Bladder cancer is the tenth most common cancer worldwide, with more than 600,000 patients diagnosed each year, and more than 200,000 new cases every year across Europe alone.2

About SunRISe-1
SunRISe-1 (NCT04640623) is a randomized, parallel-assignment, open-label Phase 2 clinical study evaluating the safety and efficacy of TAR-200 in combination with cetrelimab, TAR-200 alone, or cetrelimab alone for BCG-unresponsive HR-NMIBC carcinoma in situ (CIS) patients who are ineligible for, or decline, radical cystectomy.

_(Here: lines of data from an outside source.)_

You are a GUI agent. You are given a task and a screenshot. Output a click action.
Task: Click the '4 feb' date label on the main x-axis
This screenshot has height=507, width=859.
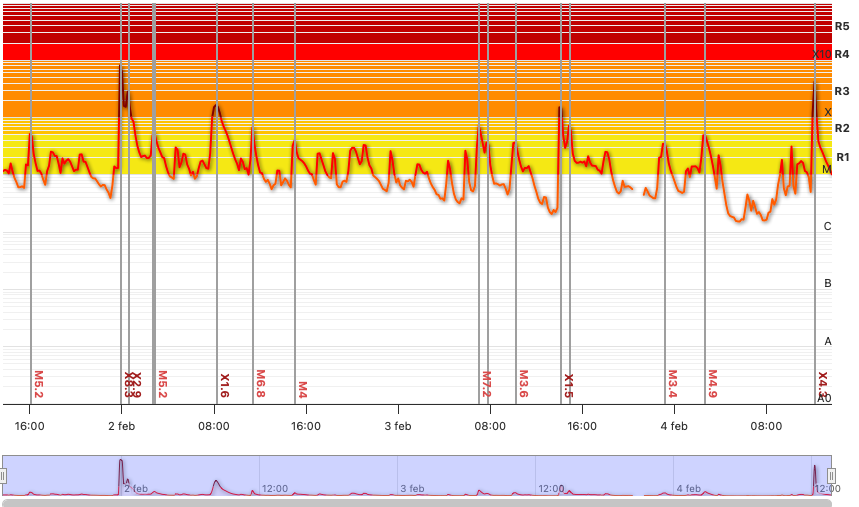(x=674, y=426)
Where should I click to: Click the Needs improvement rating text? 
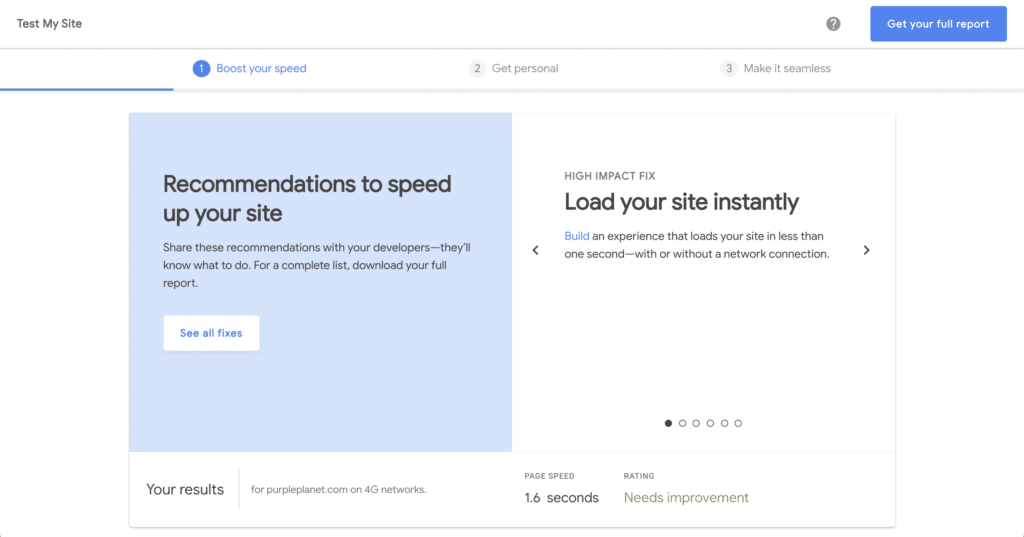tap(686, 497)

Participants are randomized to one of three cohorts: treatment with TAR-200 in combination with cetrelimab (Cohort 1), TAR-200 alone (Cohort 2), or cetrelimab alone (Cohort 3). The primary endpoint is CR rate at any time point. Secondary endpoints include DOR, overall survival, pharmacokinetics, quality of life, safety, and tolerability. Cohorts 1 and 3 were closed to further enrollment effective June 1, 2023.

About TAR-200
TAR-200 is an investigational drug delivery system, enabling controlled release of gemcitabine into the bladder, increasing the amount of time the drug delivery system spends in the bladder and sustaining local drug exposure. The safety and efficacy of TAR-200 are being evaluated in Phase 2 and Phase 3 studies in patients with muscle-invasive bladder cancer in SunRISe-2 and SunRISe-4 and NMIBC in SunRISe-1 and SunRISe-3.

About Cetrelimab
Administered intravenously, cetrelimab is an investigational programmed cell death receptor-1 (PD-1) monoclonal antibody being studied for the treatment of bladder cancer, prostate cancer, melanoma, and multiple myeloma as part of a combination treatment. Cetrelimab is also being evaluated in multiple other combination regimens across the Janssen Oncology portfolio.

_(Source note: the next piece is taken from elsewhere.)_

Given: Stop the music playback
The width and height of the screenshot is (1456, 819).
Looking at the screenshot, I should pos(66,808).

About High-Risk Non-Muscle-Invasive Bladder Cancer
High-risk non-muscle-invasive bladder cancer (HR-NMIBC) is a type of non-invasive bladder cancer that is more likely to recur or spread beyond the lining of the bladder, called the urothelium, and progress to invasive bladder cancer compared to low-risk NMIBC. 3, 4 HR-NMIBC makes up 15–44 percent of patients with NMIBC and is characterized by a high-grade, large tumor size, presence of multiple tumors, and CIS. Radical cystectomy is currently recommended for NMIBC patients who fail BCG therapy, with over 90 percent cancer-specific survival if performed before muscle-invasive progression.5,6 Given that NMIBC typically affects older patients, many may be unwilling or unfit to undergo radical cystectomy.7 The high rates of recurrence and progression can pose significant morbidity and distress for these patients.